= Source document =
== == ==

Mexican-Style Chicken Salad
- Combine chicken and the water in a large skillet. Bring to boiling; reduce heat. Simmer, covered, for 12 to 14 minutes or until chicken is tender and no longer pink. Drain well. Cool chicken. Cut into cubes.
- Meanwhile, cook potatoes and carrots in a medium saucepan in boiling salted water about 10 minutes or until vegetables are crisp-tender, adding zucchini and frozen peas for the last 3 to 5 minutes of cooking. Drain and cool.
- Drain jalapeno peppers, reserving 2 tablespoons juice. Cover and chill jalapeno peppers. Stir together reserved jalapeno pepper juice and mayonnaise dressing in a small bowl.
- Combine chicken, potatoes, carrots, zucchini, peas, and tomato in a large bowl. Gently fold in mayonnaise dressing mixture. Cover; chill for 1 hour.
- Divide lettuce among 4 dinner plates. Spoon chicken mixture over lettuce. Top with jalapeno peppers. Garnish with radishes and tortilla chips, if desired. Makes 4 servings.
Nutrition Facts (Mexican-Style Chicken Salad)
- Per serving:
- 354 kcal ,
- 14 g fat
- 59 mg chol. ,
- 769 mg sodium ,
- 30 g carb.
Tina Lewis Napolitano 1285 Days Ago
So glad I have finally found a recipe for this kind of chicken salad! I've had it many times at Mexican parties, and kind of knew what was in it, but to have a recipe is even better! I just wish the protein amount was listed! And I have made this a few times now, and it's really delicious, especially with pretzel crisps or wheat thins!

== == ==

[Pixel coordinate grounding rows]
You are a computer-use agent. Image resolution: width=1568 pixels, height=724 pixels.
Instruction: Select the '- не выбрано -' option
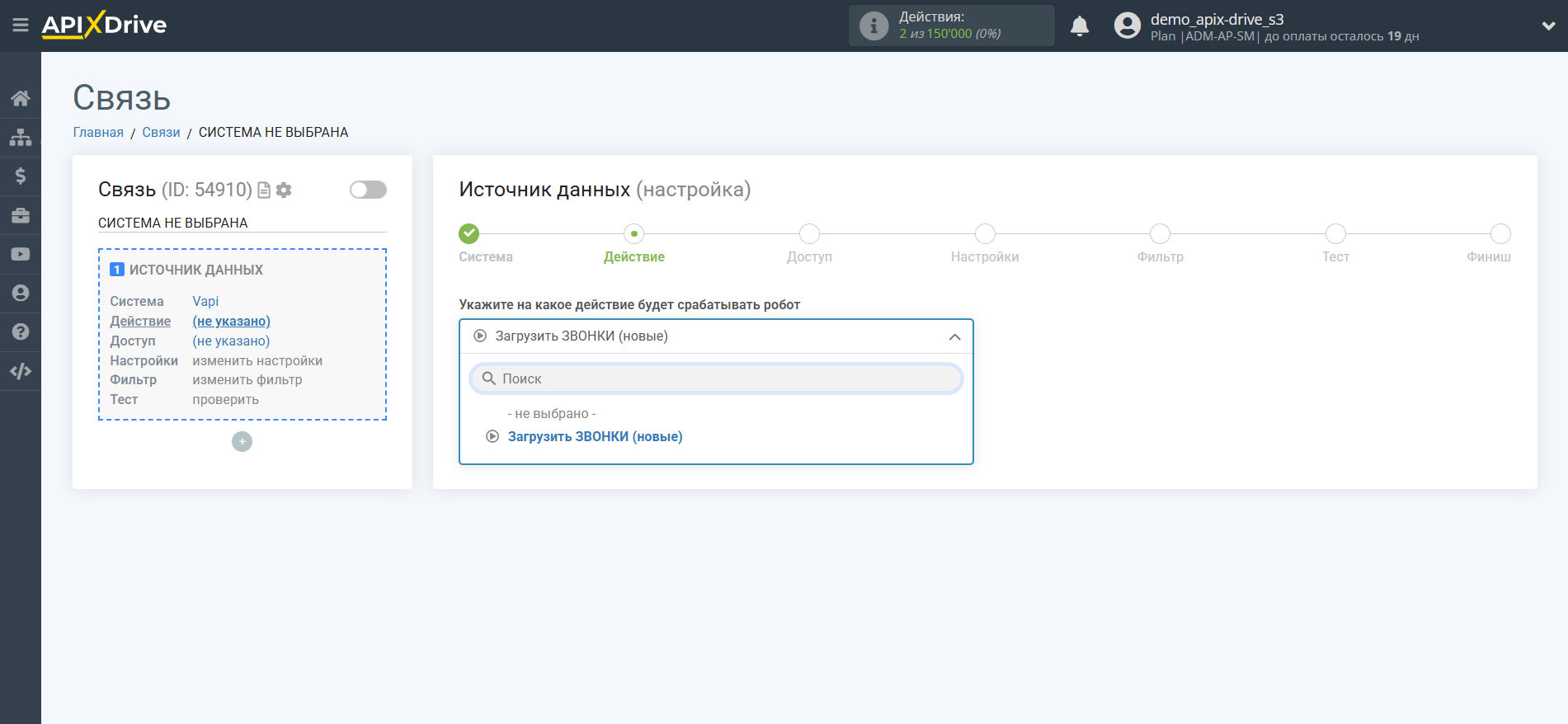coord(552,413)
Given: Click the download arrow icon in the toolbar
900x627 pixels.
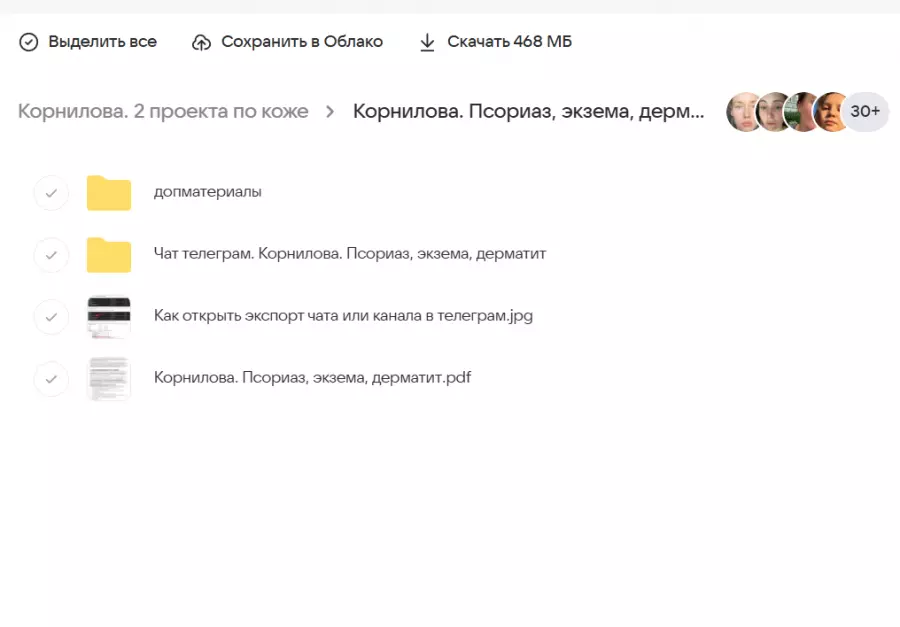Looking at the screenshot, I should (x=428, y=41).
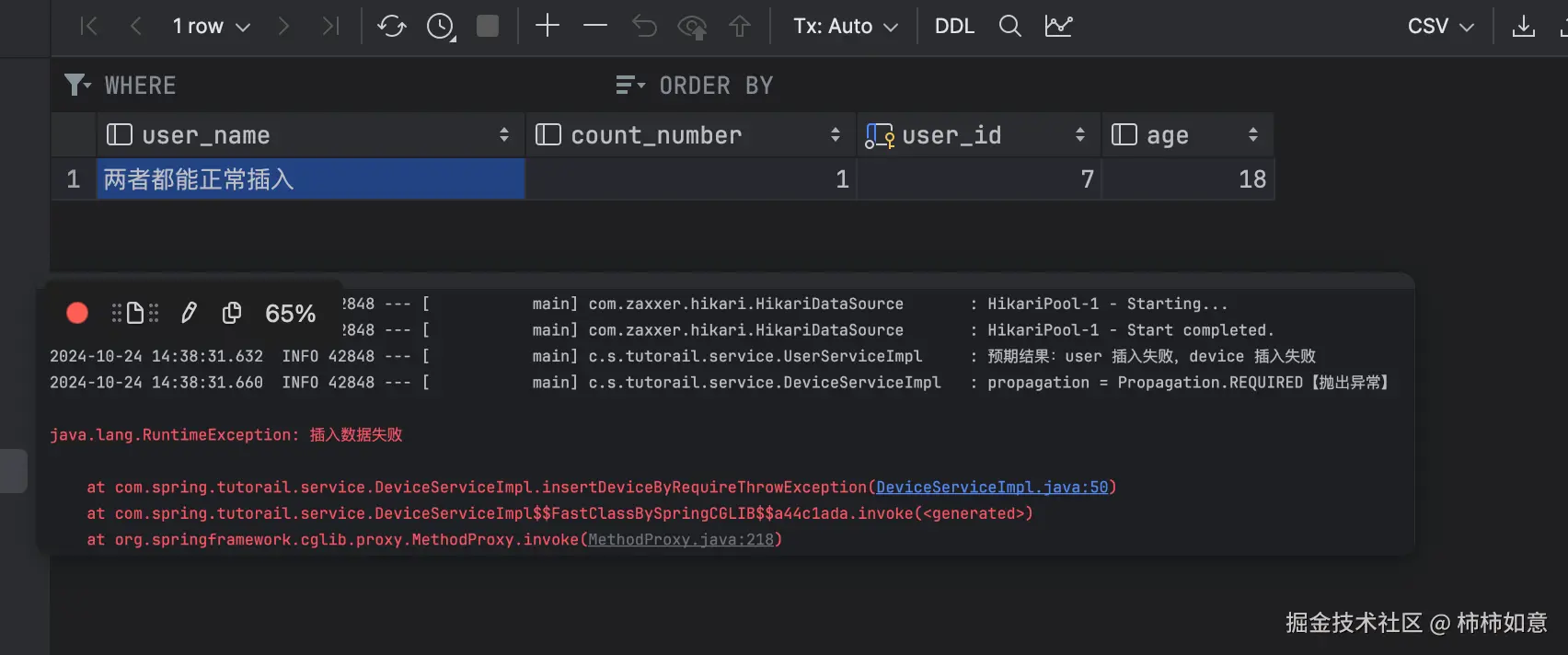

== == ==

= What you need to do =
#1 List every per-serving nutrition figure the chicken salad recipe gives.
#2 Answer these from the chicken salad recipe, one line each:
(a) How long is the chicken simmered, covered?
(b) How much jalapeno pepper juice is reserved?
(c) How long is the combined salad chilled?
#3 Reproduce the chicken salad recipe text, beginning at the words "Nutrition Facts (Mexican-Style" and stopping after "or wheat thins!".

= Answers by item number =
#1 354 kcal, 14 g fat, 59 mg chol., 769 mg sodium, 30 g carb.

#2
(a) 12 to 14 minutes, or until tender and no longer pink
(b) 2 tablespoons
(c) 1 hour

#3
Nutrition Facts (Mexican-Style Chicken Salad)
- Per serving:
- 354 kcal ,
- 14 g fat
- 59 mg chol. ,
- 769 mg sodium ,
- 30 g carb.
Tina Lewis Napolitano 1285 Days Ago
So glad I have finally found a recipe for this kind of chicken salad! I've had it many times at Mexican parties, and kind of knew what was in it, but to have a recipe is even better! I just wish the protein amount was listed! And I have made this a few times now, and it's really delicious, especially with pretzel crisps or wheat thins!